Morsi has had some success. In a daring and calculated fashion, but executed deftly and smoothly, he dismissed the Supreme Council of the Armed Forces (SCAF) in August. This move meant retiring Egypt’s two top generals, Defence Minister Hussein Tantawi and General Sami Enan, but he kept them in his political entourage as advisers.

Morsi, however, played his cards skilfully by not opting for replacements from outside SCAF. Instead, he recruited the youngest SCAF general, Abd Al-Fattah Al-Sisi, a military intelligence chief, as Tantawi’s replacement. SCAF had the support of members of the conservative judiciary on which it must have relied to draft its March 2011 constitutional declaration, arrogating to unfettered powers.

In June 2012, SCAF and the Supreme Constitutional Court worked in tandem, more or less conspiring against the country’s freest and fairest elections ever. The latter declared the elected parliament null, invoking the unconstitutionality of the electoral process. The former, a week later, issued its June declaration in anticipation of Morsi’s victory, limiting the powers of the president-to-be. The laws invoked for declaring the unconstitutionality of the elections are not themselves crystal clear, and may be open to all kinds of interpretation as the country had an impartial judiciary.

Many forces and discourses in the country’s civil society, such as the April 6 Movement, protested vehemently and loudly against SCAF’s threat to the revolution and democratic process. Others who are now up in arms, with some justification, against a few of the prerogatives Morsi granted himself were not as vociferous as they are today. And this is confusing – the problem is not that Morsi’s “grab of power” is turning Egypt’s first popularly elected president into a Pharaoh. Rather, fundamentally the notion of an Islamist president like that of an Islamist-leading parliament has not yet been accepted. The sparring between Islamists and non-Islamists will continue unabated in the foreseeable future.

Plus, there is the problem of old habits die hard: if elections do not produce favourable results they must be re-done. Contests in a democracy are periodic: the problem is that some forces within the opposition in Egypt, like in Tunisia, do not yet know “how” to go about the job of the opposition. They know little about the “how” of opposition and focus so much on the “who” of opposition: objecting to all things Islamist at all cost. For, there is no way out of the current impasse in Egypt, and this applies to Tunisia, if the opposition hangs on to the idea that the constitutional processes nearly 80 per cent completed must be abandoned in favour of new elections for new Constituent Assemblies.

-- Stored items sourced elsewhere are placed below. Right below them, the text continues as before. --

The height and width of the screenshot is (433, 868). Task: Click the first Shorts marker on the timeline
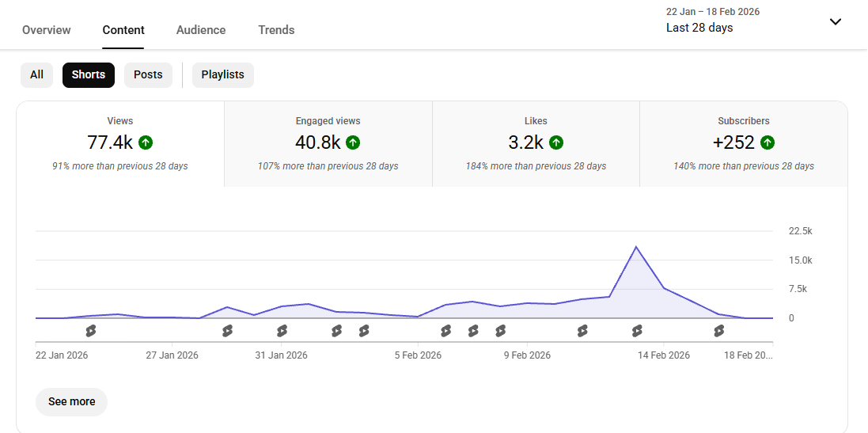91,331
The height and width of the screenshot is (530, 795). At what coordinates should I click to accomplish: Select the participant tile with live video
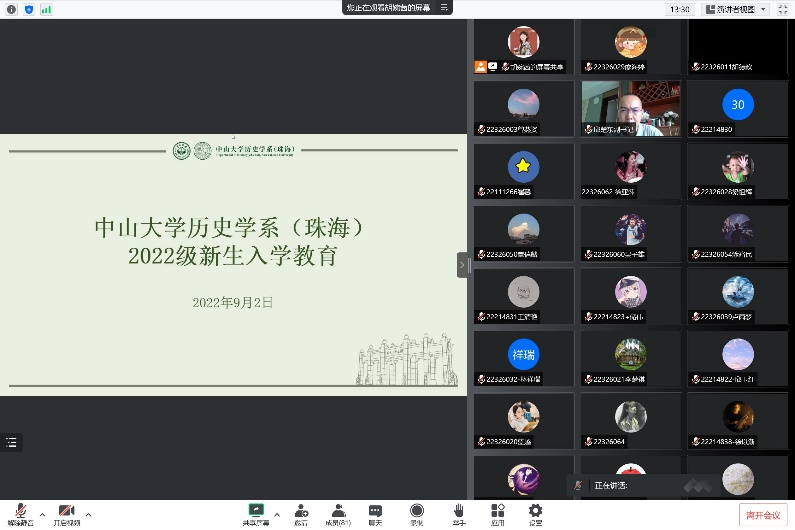[x=631, y=108]
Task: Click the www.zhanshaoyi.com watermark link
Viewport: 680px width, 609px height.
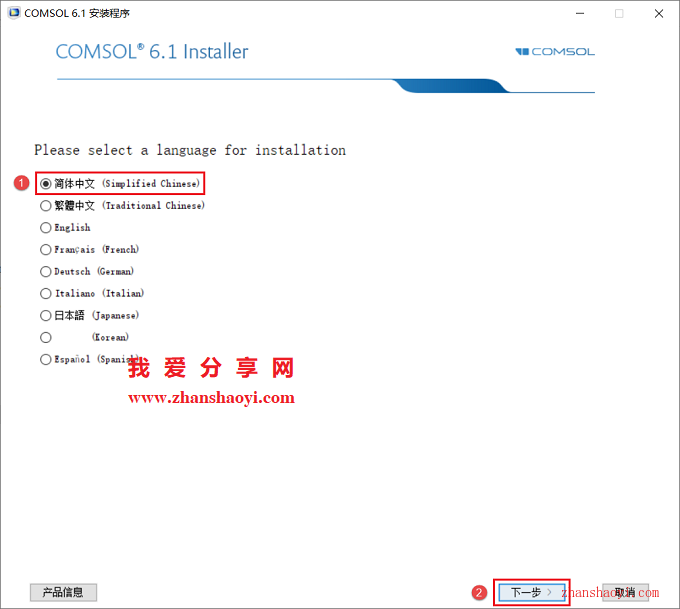Action: (211, 397)
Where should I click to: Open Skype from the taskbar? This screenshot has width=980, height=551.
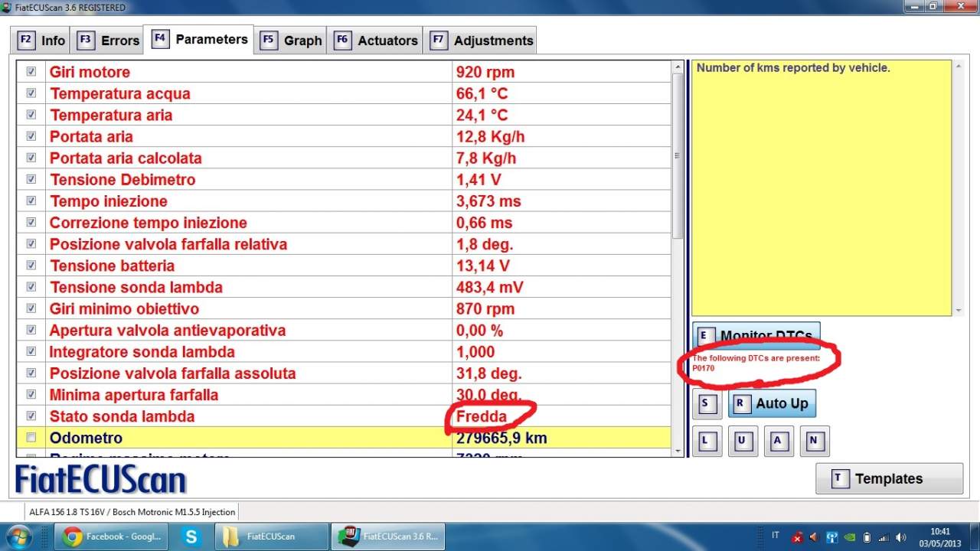click(191, 536)
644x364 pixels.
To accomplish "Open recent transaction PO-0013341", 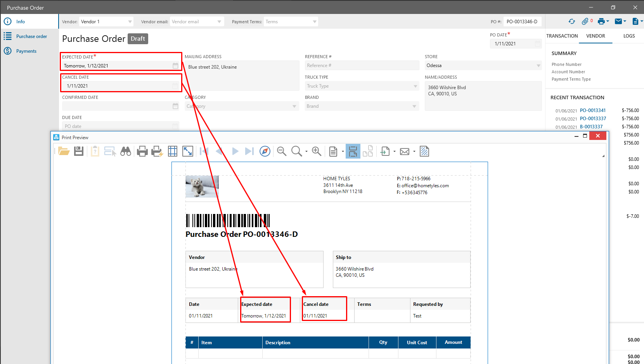I will tap(592, 110).
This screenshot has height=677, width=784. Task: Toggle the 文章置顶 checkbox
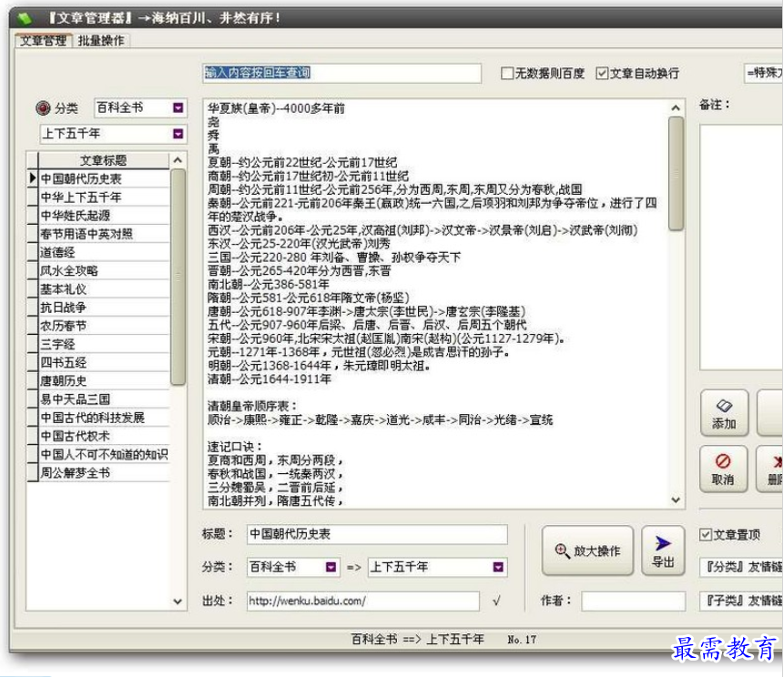tap(706, 535)
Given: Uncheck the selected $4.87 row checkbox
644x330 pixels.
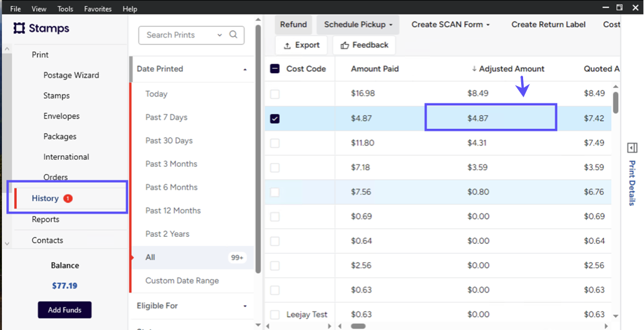Looking at the screenshot, I should [x=275, y=119].
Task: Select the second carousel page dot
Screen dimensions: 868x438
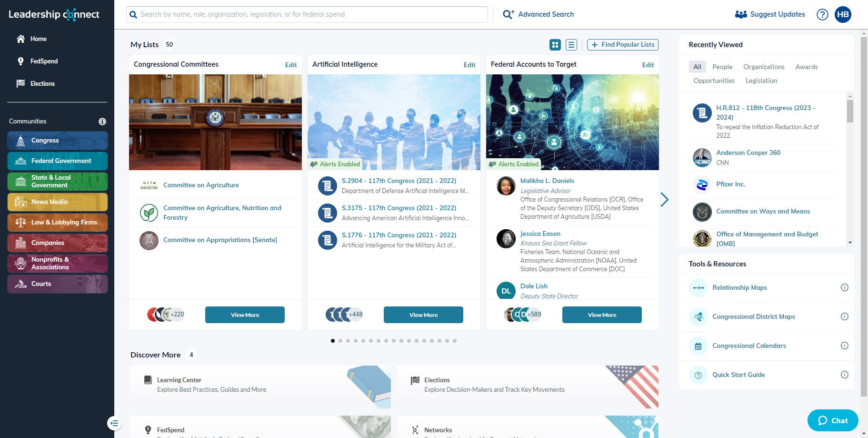Action: point(340,341)
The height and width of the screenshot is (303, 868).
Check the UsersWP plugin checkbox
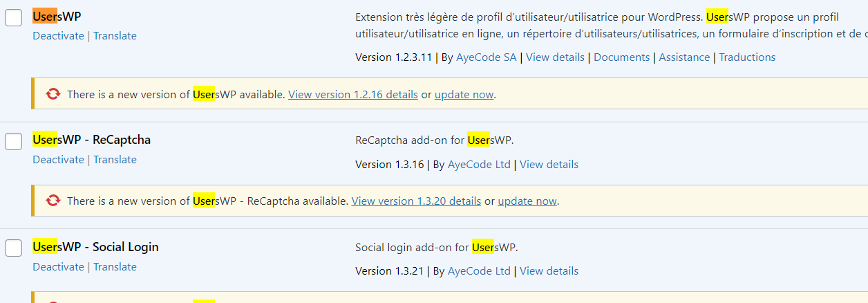(13, 17)
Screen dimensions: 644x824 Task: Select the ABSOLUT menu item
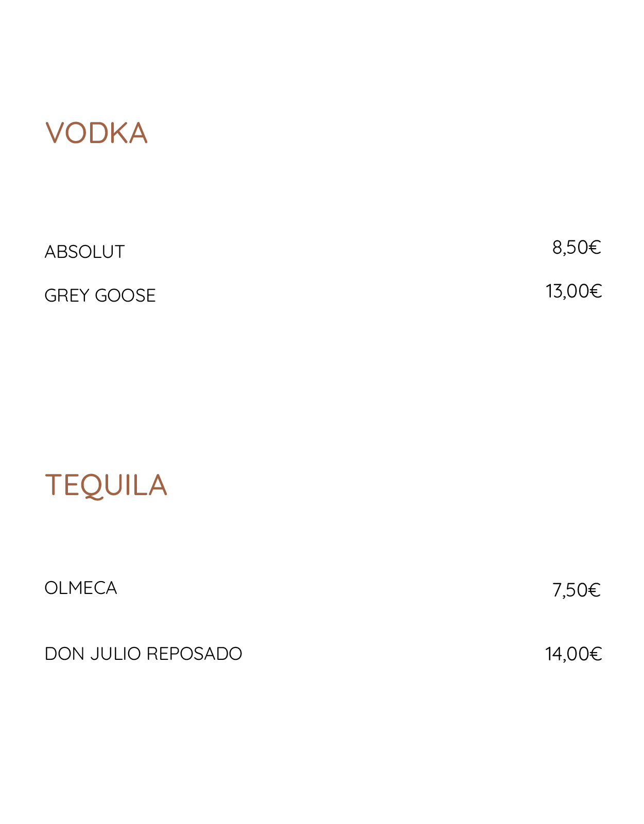[84, 252]
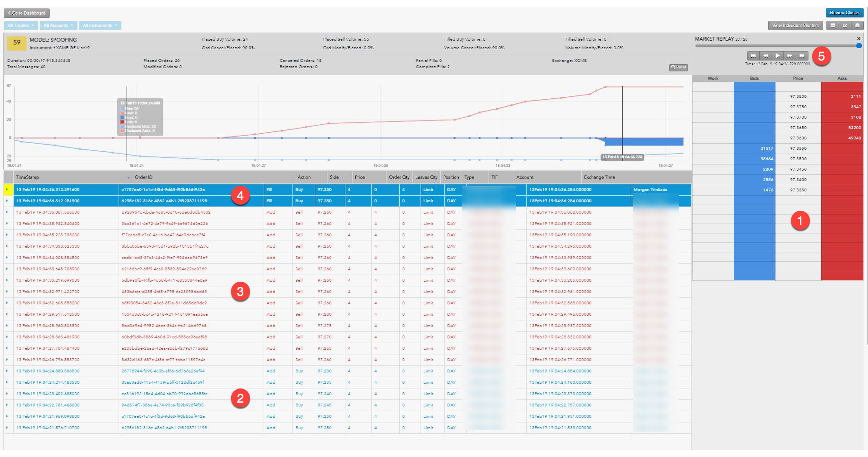
Task: Open the stacked layers view icon
Action: click(x=858, y=26)
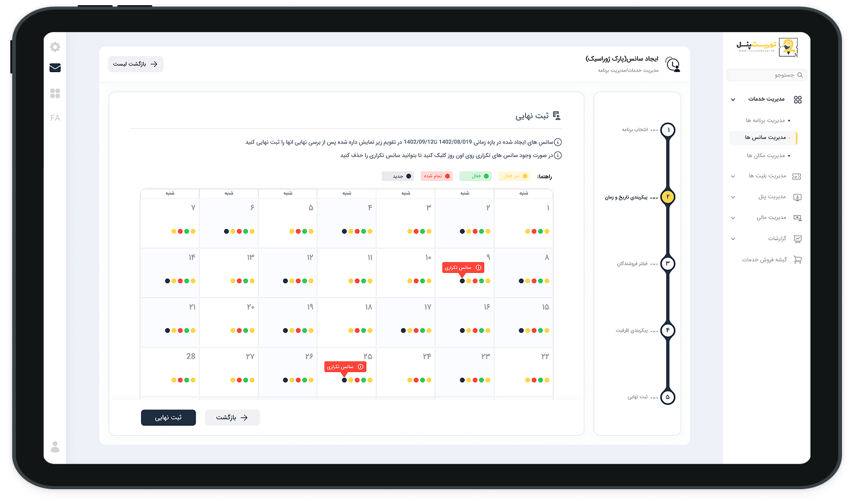This screenshot has height=504, width=851.
Task: Click the green فعال legend chip
Action: tap(475, 176)
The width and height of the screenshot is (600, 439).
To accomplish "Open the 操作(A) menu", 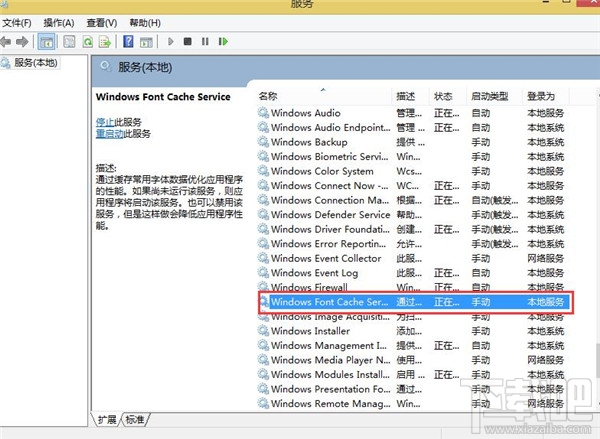I will coord(59,22).
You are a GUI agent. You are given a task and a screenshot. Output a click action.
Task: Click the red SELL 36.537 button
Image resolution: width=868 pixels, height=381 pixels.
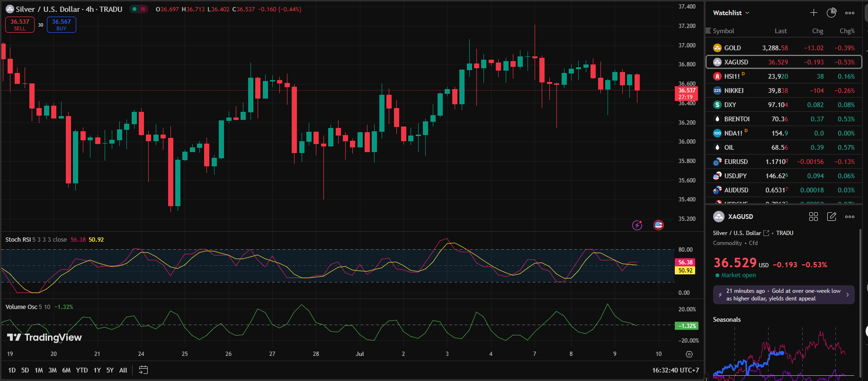pyautogui.click(x=20, y=25)
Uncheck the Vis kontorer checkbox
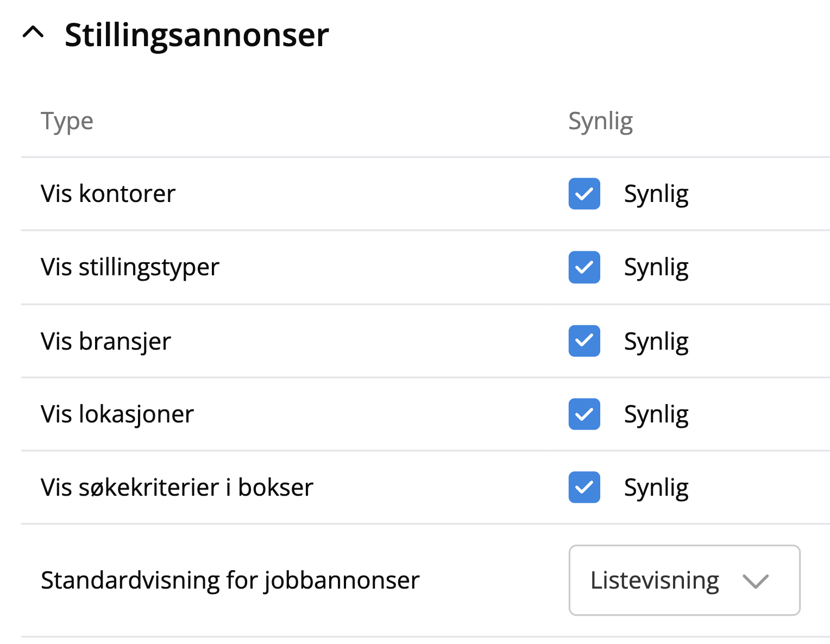 pos(584,194)
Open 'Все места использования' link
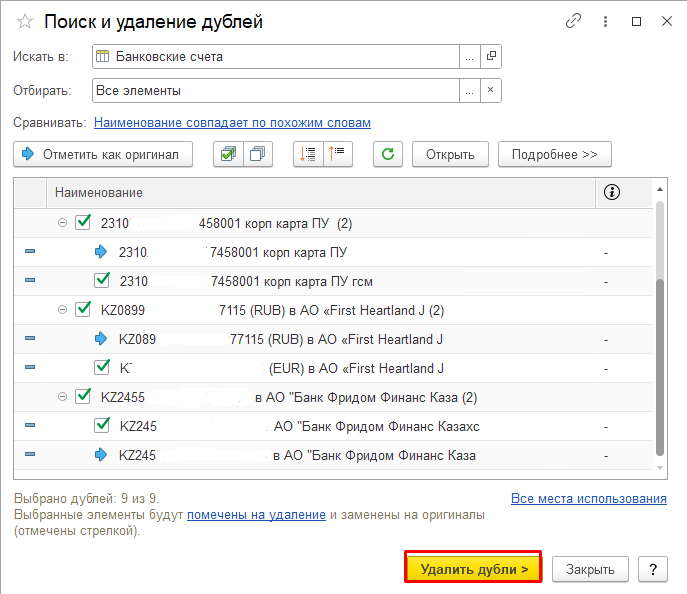Viewport: 687px width, 594px height. 588,499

Should the current process in Egypt be completely abandoned in favour of new elections, the country will suffer not only from the dire consequences of constitutional and political vacuum, but also from endless abortions of the electoral and democratic processes.

It is expensive to hold elections every six months in a country like Egypt with its multi-stage and complex polls. The 100-member committee assigned to frame the constitution must be encouraged to get on with the job: the practice of boycotts and walk-outs does not measure up to the vocation of law-making, which is expected to be painstaking, arduous, complex and not linear. If Islamists, leftists and liberal forces within parliament agree to disagree, this must be seen as part and parcel of the vocation of legislators who must parley to resolve differences.

Credible figures, including Abdel Moneim Aboul Fotouh, Mohamed El-Baradei, Amr Moussa and Hamdeen Sabahi have got so much potential. They must build their constituencies, prepare their programmes and ready themselves for the next round of democratic contests. In fairness to El-Baradei, he is not asking for dissolution of the current parliament unlike some outlandish voices lost in the new game of democratic reconstruction. A constitution is not the Quran: it can be amended and re-amended in the future if it has questionable articles inimical to democratic reconstruction or civil and political freedoms.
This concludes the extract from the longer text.